Geschichtetes Ateliergeschehen

Ein warmer Morgen, der quirlig begann. Ein Supermarkteinkauf, nun im Atelierkühlschrank. Im Vorübergehen ein Blick auf die Arbeit der letzten Tage. Die verdichtet sich in den Collagen. Trotz der schmalen Werktagebucheintragung gestern, ist dokumentiert, wie sich die Vorarbeit auf Rolle 8, auf die Reliefbemalung ausgewirkt hat. Der Scan des Reliefausschnittes mit den Buchmalereien und die vorhergehenden Collagierungen, schichten alltägliches Ateliergeschehen.

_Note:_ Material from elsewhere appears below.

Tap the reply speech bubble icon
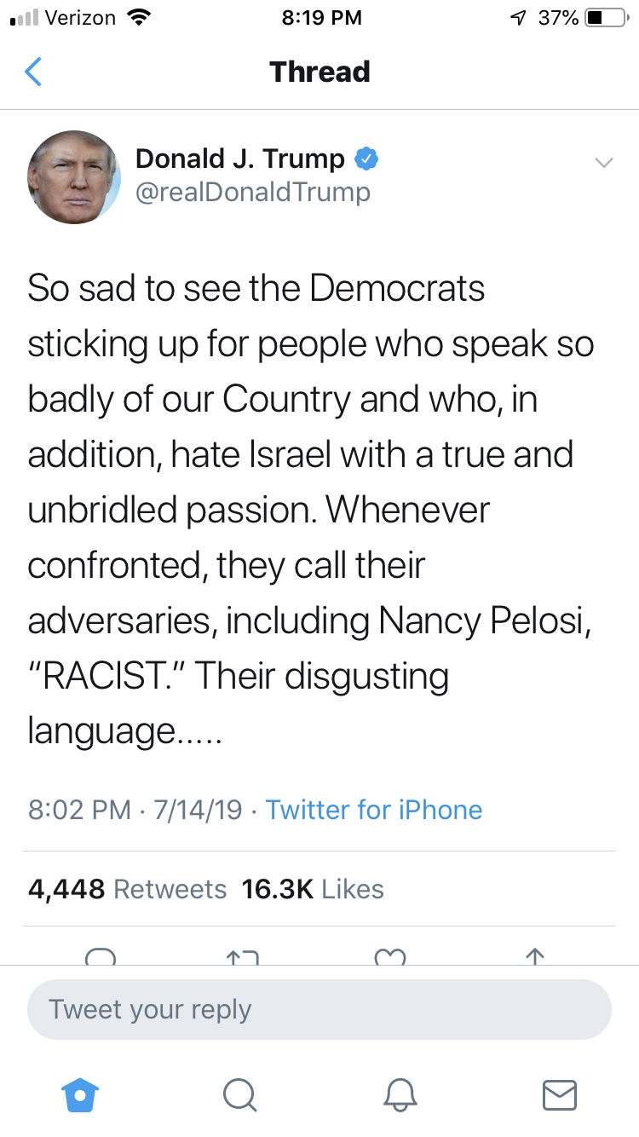639x1137 pixels. pyautogui.click(x=101, y=956)
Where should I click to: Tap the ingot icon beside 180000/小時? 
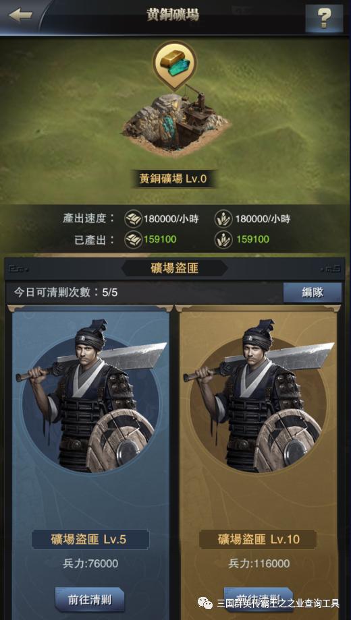click(133, 218)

Erstmalig nach langer Zeit, benutzte ich in den Buchmalereien wieder richtige Aquarellfarben. Diese Lasuren haben einen anderen Charakter, als die verwischten Aquarellstiftlinien, die in letzter Zeit dominierend waren. Mich erinnert es an längst vergangene, lange Arbeitsphasen.

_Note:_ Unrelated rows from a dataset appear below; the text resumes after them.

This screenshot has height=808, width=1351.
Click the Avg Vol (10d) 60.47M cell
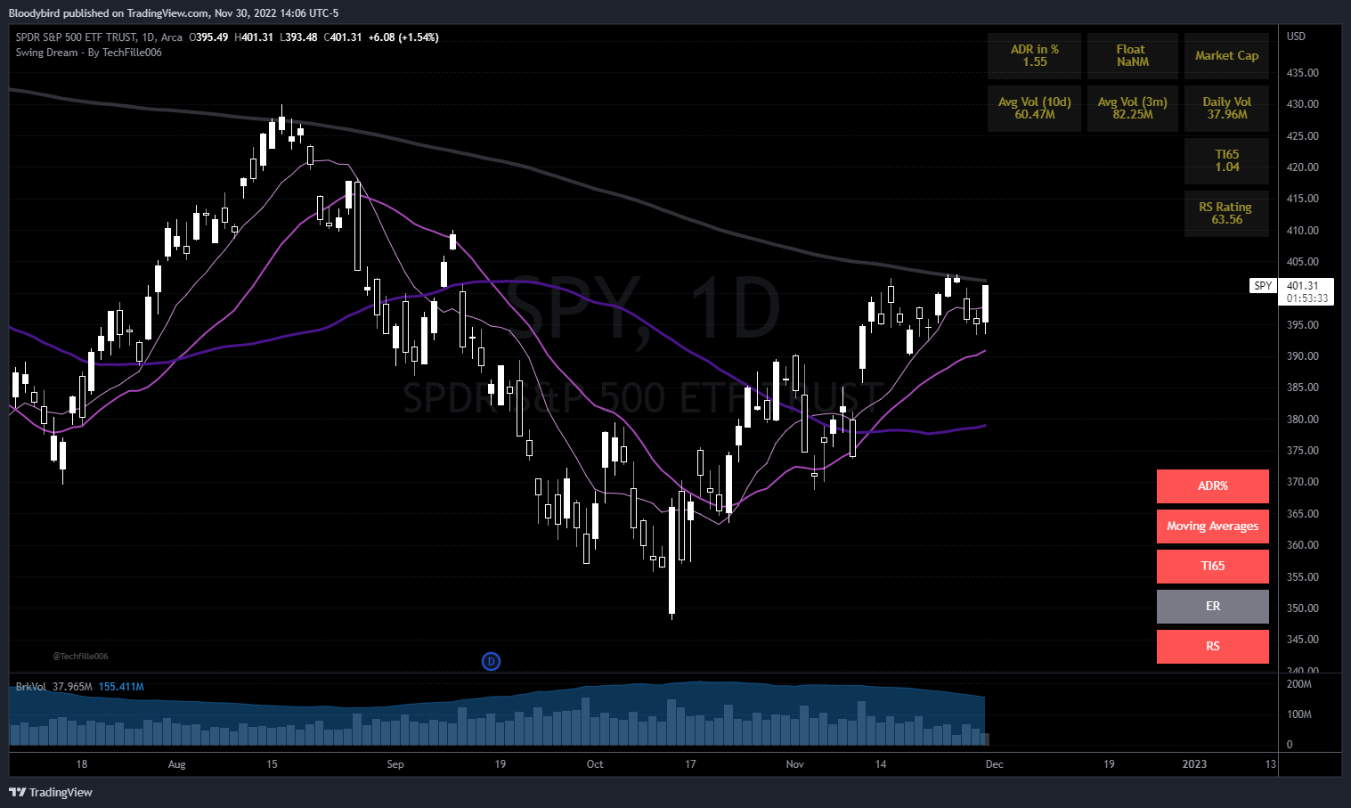click(x=1034, y=108)
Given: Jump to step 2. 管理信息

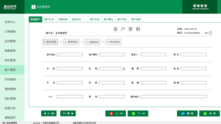Looking at the screenshot, I should 71,42.
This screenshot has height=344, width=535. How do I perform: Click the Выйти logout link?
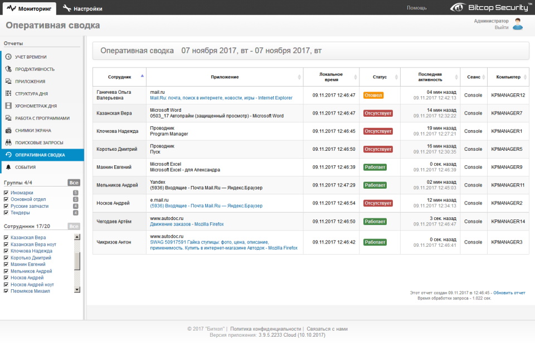click(502, 27)
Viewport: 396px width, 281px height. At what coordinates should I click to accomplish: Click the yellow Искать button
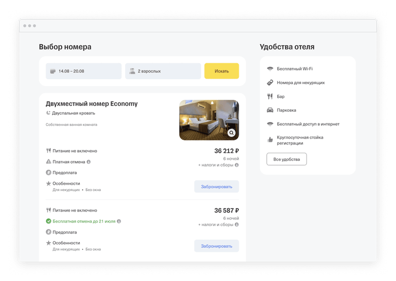point(221,71)
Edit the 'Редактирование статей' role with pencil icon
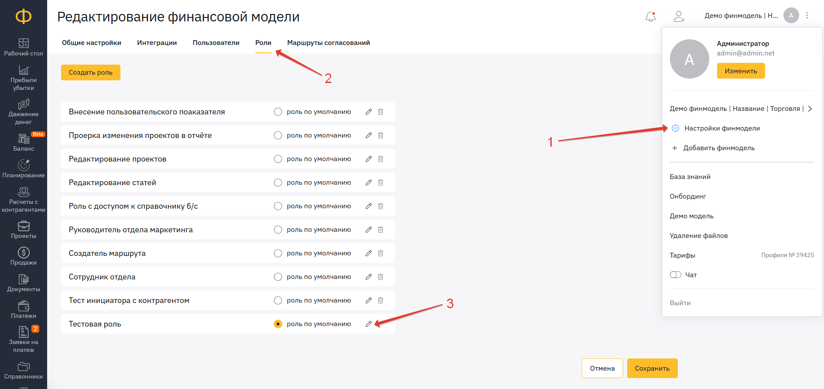This screenshot has width=824, height=389. (369, 182)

Betonzangen zermalmen auf den Nachbargrundstücken das Baumaterial der Achtzigerjahre. Das künstliche Gestein und Baustahl werden getrennt. Große Abraumkegel und bizarr gekräuselte Gestänge bleiben übrig. In meinem Paradies versammelt sich, wie an jedem Tag die Vogelwelt. Die winzigen jungen Eidechsen sind stetig auf der Flucht vor jeder Bewegung.

Pause

Das ist keiner der gewöhnlichen regelmäßigen Arbeitstage heute. Am Vormittag fand ein Treffen des You&Eye Teams im Anna-Freud-Institut statt. So etwas zerschießt normalerweise meine Kontinuität für diesen Tag.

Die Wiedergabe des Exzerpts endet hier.